## Exercise task
Reproduce the items starting at the line containing "Image resolution: width=334" and ending at the line containing "Action: (55, 401)", substituting "viewport toolbar" for "viewport header" and leaving everything else unchanged. Omit the pictures from your answer.

## Data to process
________________________

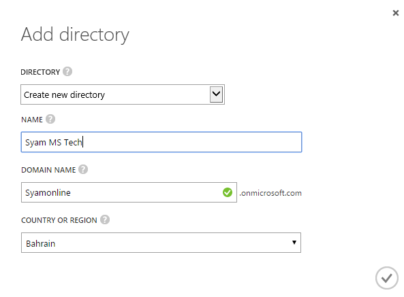Focus the Syam MS Tech name field
The image size is (404, 297).
pyautogui.click(x=161, y=142)
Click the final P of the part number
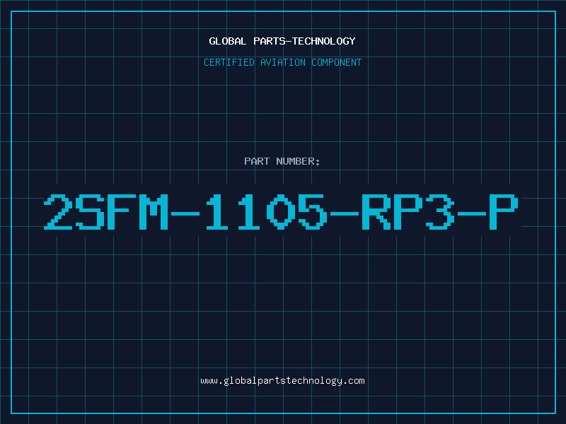 pyautogui.click(x=503, y=211)
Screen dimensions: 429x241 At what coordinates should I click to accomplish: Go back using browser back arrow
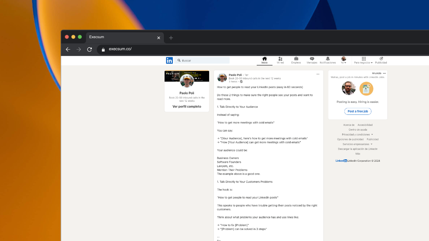(68, 49)
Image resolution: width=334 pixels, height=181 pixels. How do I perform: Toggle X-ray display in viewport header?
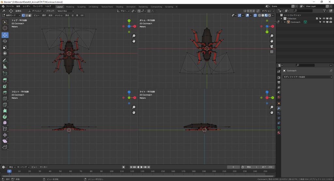(255, 15)
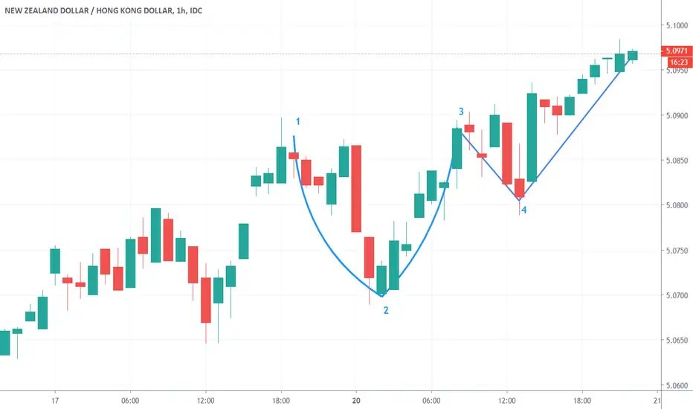The height and width of the screenshot is (409, 693).
Task: Click the date 17 on the time axis
Action: (55, 401)
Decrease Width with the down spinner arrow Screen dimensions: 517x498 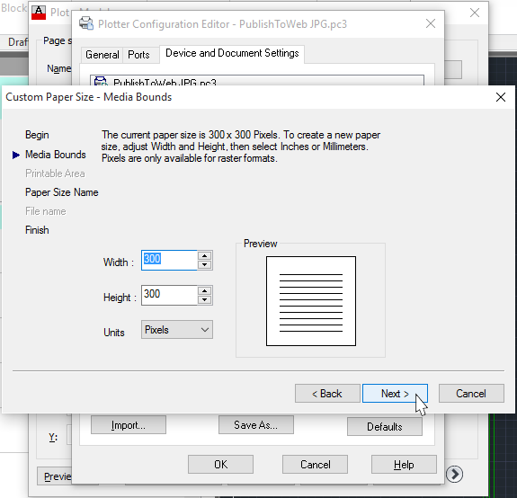click(x=205, y=264)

________________________

## Final result
Image resolution: width=334 pixels, height=181 pixels. How do I perform: Toggle X-ray display in viewport toolbar?
(255, 15)
The height and width of the screenshot is (409, 693).
Task: Click the date 17 on the time axis
Action: (55, 401)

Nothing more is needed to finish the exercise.